Please select a date for the Julian, Gregorian or Jewish calendar to convert them into each other. The date according to the Thai solar calendar and the Shire calendar will also be displayed.
The Julian calendar is used since 46 BC by order of Julius Caesar. In this calendar, a normal year had 365 days, every four years was a leap year with 366 days and February 29th as the leap day. This calendar was based on a year length of 365 1/4 days. The actual year length is 365.2421875 days, so the Julian calendar was about 11 minutes and 14 seconds too long. As a result, it was replaced in 1582 by the Gregorian calendar that is in use today. In this calendar, too, every four years is a leap year, but not every 100 years, but then every 400 years. See the list of leap years. The Julian calendar started from the year 525 on counting with the presumed year of Christ's birth, and this was retained by the Gregorian calendar.
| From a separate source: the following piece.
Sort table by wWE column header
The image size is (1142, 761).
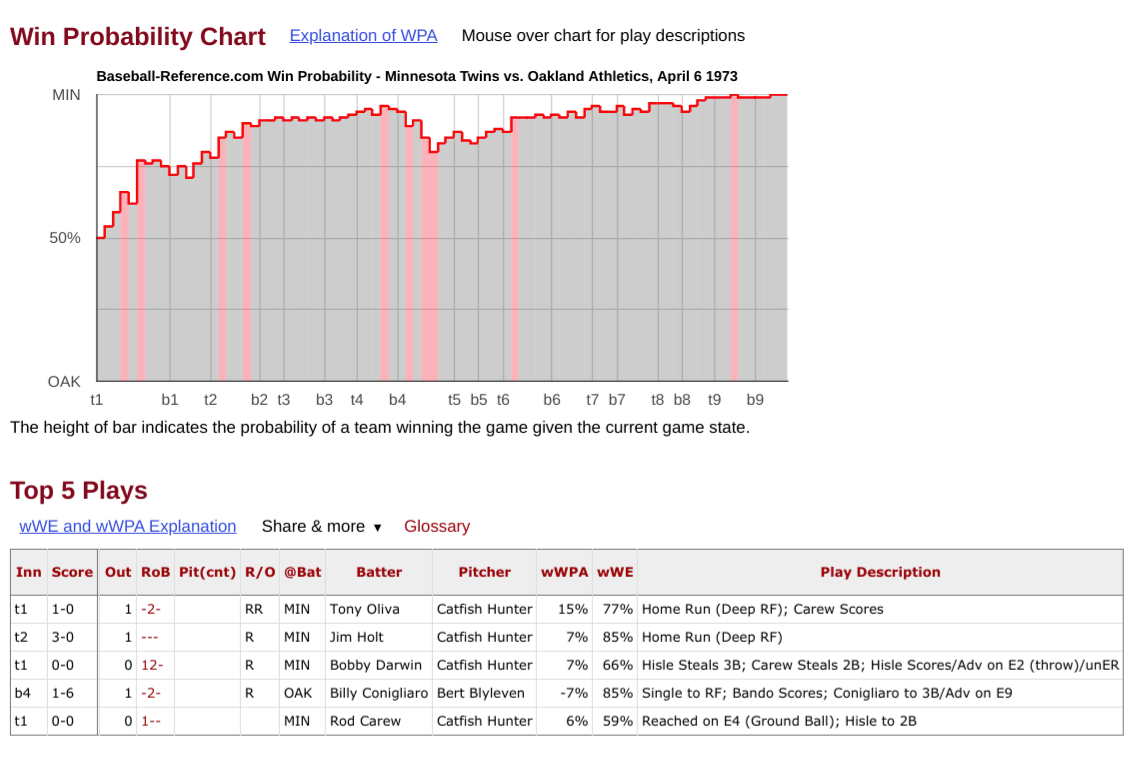point(614,572)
The Jewish calendar is a lunisolar calendar, so it takes the moon and the sun into account. The months are based on the new moon, and a year has 12 months. Since 29.53 days pass between two new moons, a year is about 11 days too short, so a leap month is added about every three years. The Jewish calendar was established in 359, and the counting begins in 3761 BC, the date of the creation of the world assumed at this time.
The Thai solar calendar is based on the Gregorian calendar, but uses the Buddhist calendar, which begins 543 years BC with the death and entry into nirvana of Buddha Siddhartha Gautama.
The Shire calendar is probably the most popular calendar in a fantasy world and comes from the book The Lord of the Rings by J.R.R. Tolkien. It assumes the same length of the year as in reality and is therefore transferable to our years.